Comprehensive coverage for students on a longer study timeline.

Time and Work — Comprehensive NABE (Pakistan) Notes

Detailed Theory

1. Fundamental Principles

The Unit Work Concept:

• Assume total work = 1 unit (or LCM of time periods)
• All rates are expressed as fractions of this unit
• This approach simplifies calculations

Efficiency and Time Relationship:

• Efficiency is inversely proportional to time
• If A is twice as efficient as B:
  • A takes half the time of B
  • A’s rate is twice B’s rate

Proportionality:

• Work ∝ Number of workers (when time is constant)
• Work ∝ Time (when workers are constant)
• Workers × Time × Efficiency = Constant Work

2. Individual Work Problems

Basic Approach:

1. Find the rate of work per day
2. Multiply by number of days to find fraction completed
3. Set up equation for the required condition

Example Problem:

• Asad can complete work in 20 days
• He works for 5 days, then Babar completes remaining in 12 days
• Find total time

Solution:

• Asad’s 5 days work = 5/20 = 1/4
• Remaining work = 3/4
• Babar’s rate = (3/4)/12 = 1/16
• Babar needs 16 days to complete alone (which matches)

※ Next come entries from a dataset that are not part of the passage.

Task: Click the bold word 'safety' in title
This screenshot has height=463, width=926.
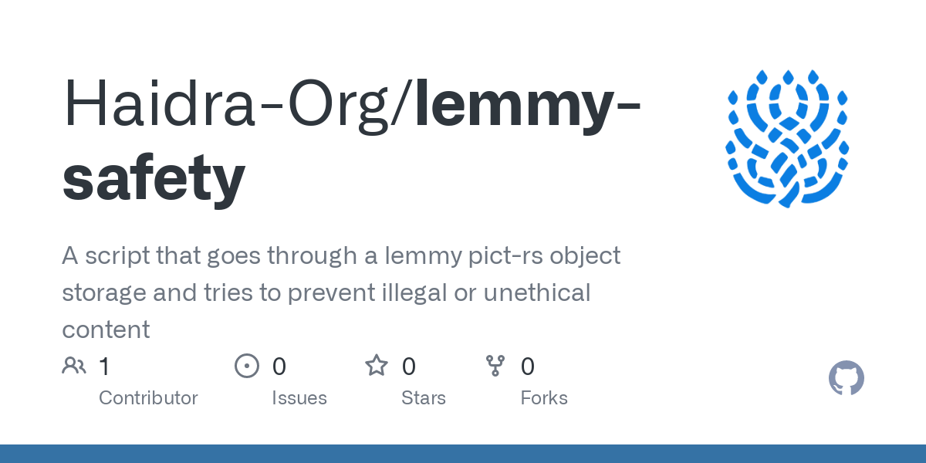Action: coord(154,176)
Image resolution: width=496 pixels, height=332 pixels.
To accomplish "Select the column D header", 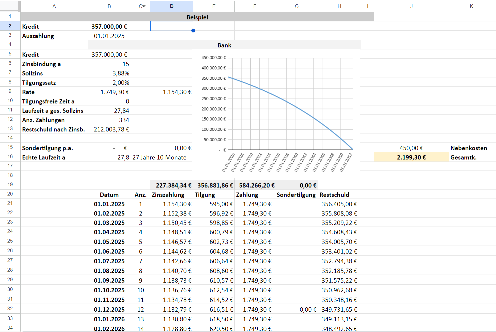I will (171, 6).
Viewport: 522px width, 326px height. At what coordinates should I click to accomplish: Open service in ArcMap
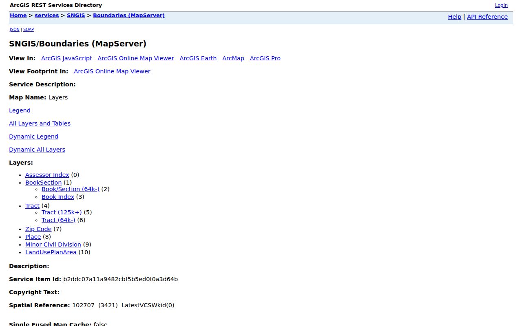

3. Combined Work — Complete Derivation

For two workers:

• A’s 1 day work = 1/a
• B’s 1 day work = 1/b
• Together = 1/a + 1/b = (a+b)/ab
• Time = ab/(a+b) days

Proof: Let total work = 1 unit Time taken together = T days A’s work in T days = T/a B’s work in T days = T/b T/a + T/b = 1 T(1/a + 1/b) = 1 T = 1/(1/a + 1/b) = ab/(a+b)

Example: A and B together can complete in 8 days what A alone does in 24 days and B alone in 16 days. Verify.

• 1/24 + 1/16 = (2+3)/48 = 5/48
• Time = 48/5 = 9.6 days (not 8!)

4. Three Workers — Extended Formula

For three workers:

Time = 1 / (1/a + 1/b + 1/c) = abc/(ab + bc + ca)

Proof:

• Let total work = 1
• (A+B+C)‘s 1 day work = 1/a + 1/b + 1/c
• Time = 1/(1/a + 1/b + 1/c)
• = abc/(bc + ac + ab)

5. Pipes and Cisterns

Types of Pipes:

• Inlet Pipe: Fills the tank (positive contribution)
• Outlet Pipe: Empties the tank (negative contribution)
• Leak: Acts like outlet pipe (negative contribution)

Net Rate:

Net 1 hour work = Sum of inlet rates - Sum of outlet rates

Example: Tank capacity = 1. Inlet fills in 6 hrs, outlet empties in 8 hrs. Both open?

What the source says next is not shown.